A source told CP that Balsillie, 45, is expected to announce the purchase in the next few days because some details still need to be worked out.
Balsillie has reportedly been the front-runner in the bidding for the team for the last few weeks. His name surfaced after a deal involving former Torontonian Sam Fingold fell apart this summer.
NHL commissioner Gary Bettman said Wednesday night in Raleigh, N.C., the league is intent on keeping the Penguins in Pittsburgh as long as a new arena is built.
Bettman declined to say whether the Balsillie group is close to completing the deal.
“I’m not in the position to announce anything or to confirm or deny anything they haven’t spoken on,” Bettman said. “Obviously the club is for sale and they are actively engaged in the sale process. But the most important message to take away from it is we believe the Penguins should be in Pittsburgh, and as long as there’s a new building coming, our goal and objective will be to keep the team there.”
Negotiations for an arena to replace the 45-year-old Mellon Arena have been held up because Lemieux’s group has a deal with the Isle of Capri casino chain to build the arena at no cost to the team or city. That deal is contingent on Isle of Capri being granted the license for a new downtown Pittsburgh slot machine parlor.
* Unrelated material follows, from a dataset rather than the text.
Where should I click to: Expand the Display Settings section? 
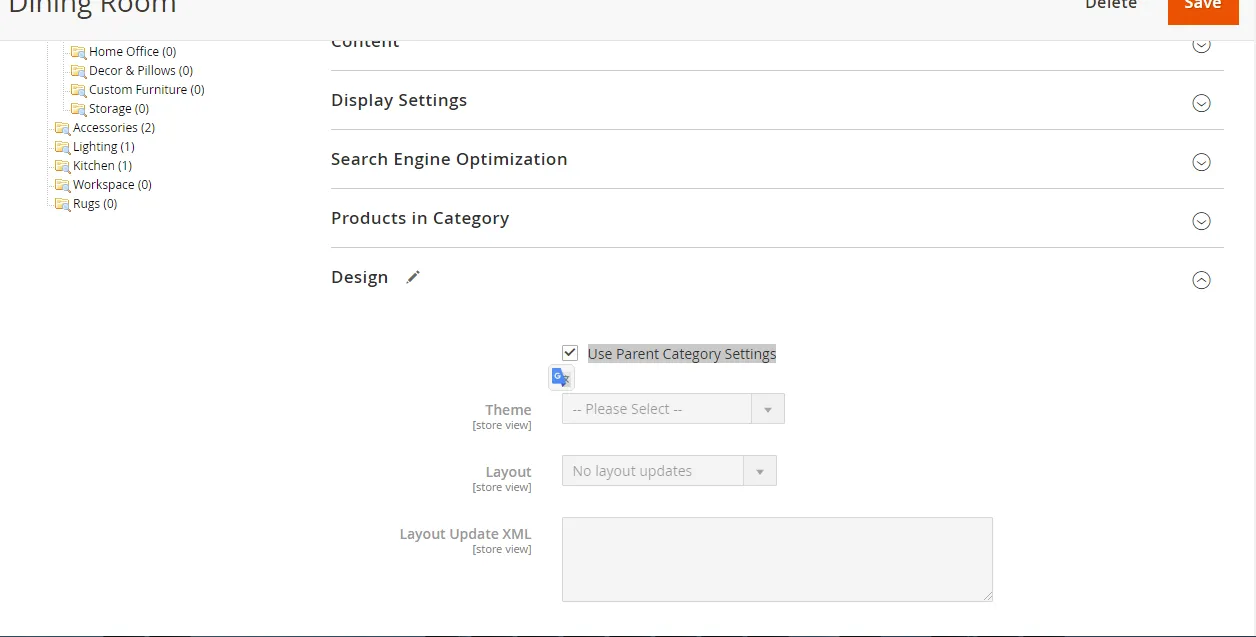[x=1201, y=103]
The license is not expected to be awarded until at least the end of the year.
City and Allegheny County officials have urged the team to agree to a Plan B deal to build the arena if Isle of Capri does not get the casino. Land for the project has been acquired across the street from Mellon Arena.
However, Lemieux’s group has declined to accept the alternative plan, saying it is bound to the Isle of Capri deal.
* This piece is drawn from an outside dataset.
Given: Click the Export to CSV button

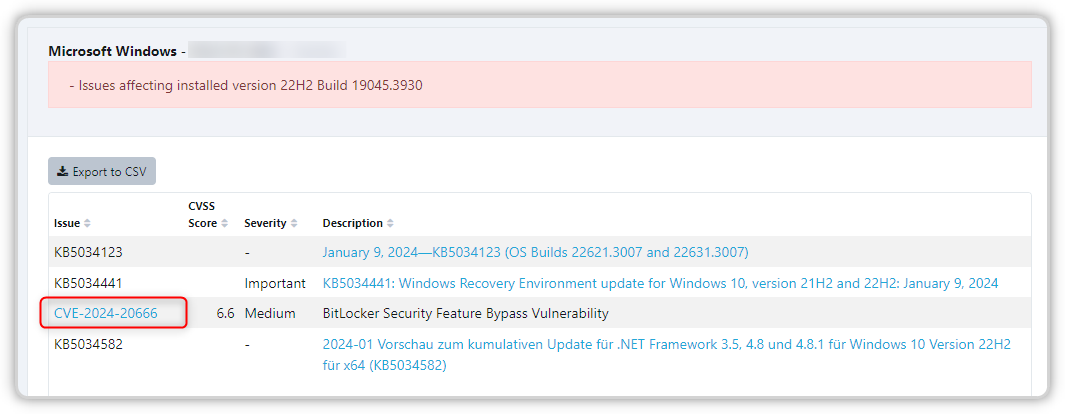Looking at the screenshot, I should point(102,172).
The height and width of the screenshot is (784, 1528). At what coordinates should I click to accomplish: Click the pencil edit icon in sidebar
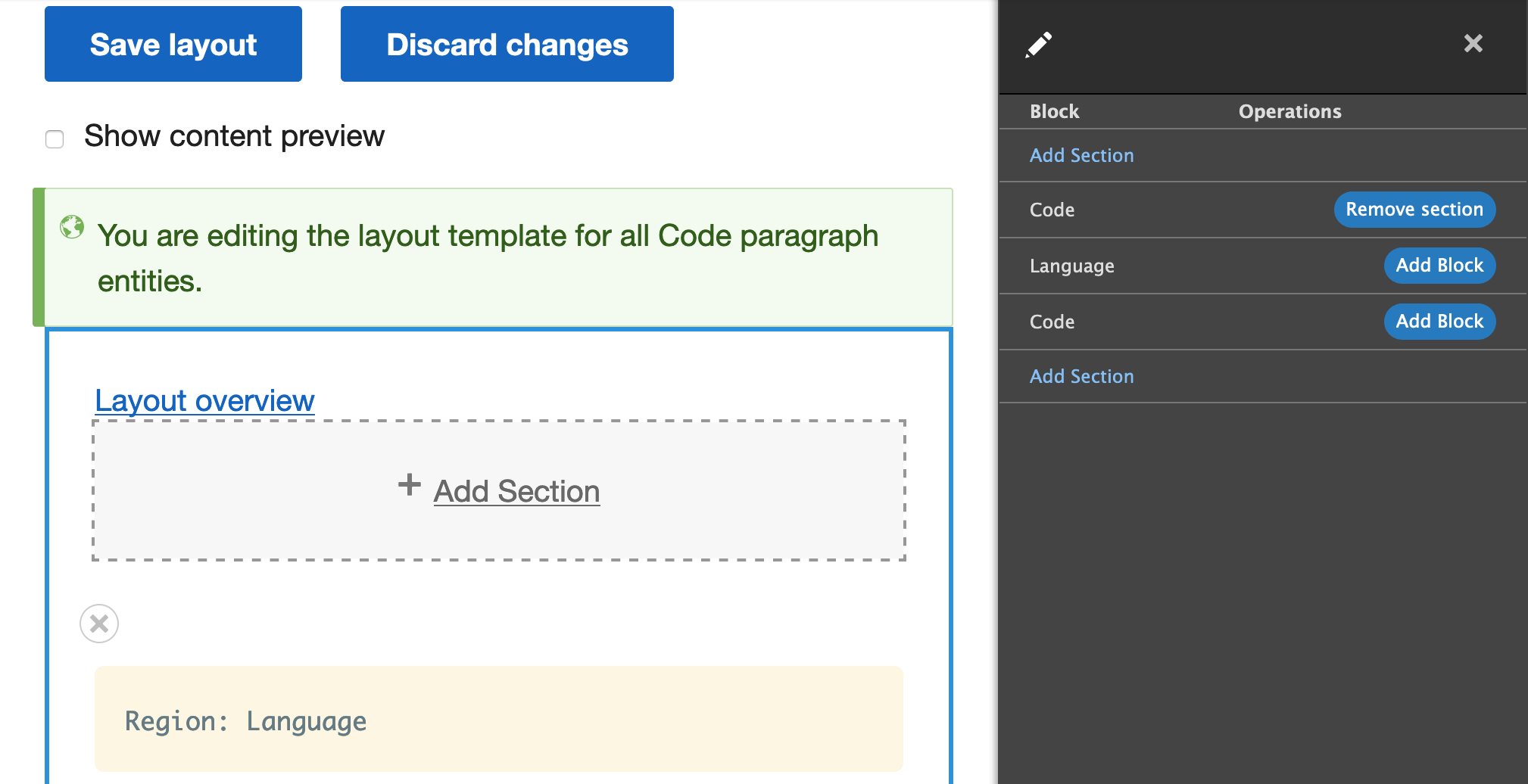(1038, 45)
Should Balsillie buy the team, he will come into the NHL fold with deep pockets.
The explosion of BlackBerrys has generated RIM’s rapid growth. In late June, RIM issued better-than-expected results for its fiscal first quarter along with a rosy outlook for BlackBerry sales.
The firm brought in revenues of US$613.1 million in the three months ended June 3, up 35 per cent from $453.9 million in the same period a year earlier – beating the consensus analysts’ estimate by about $10 million.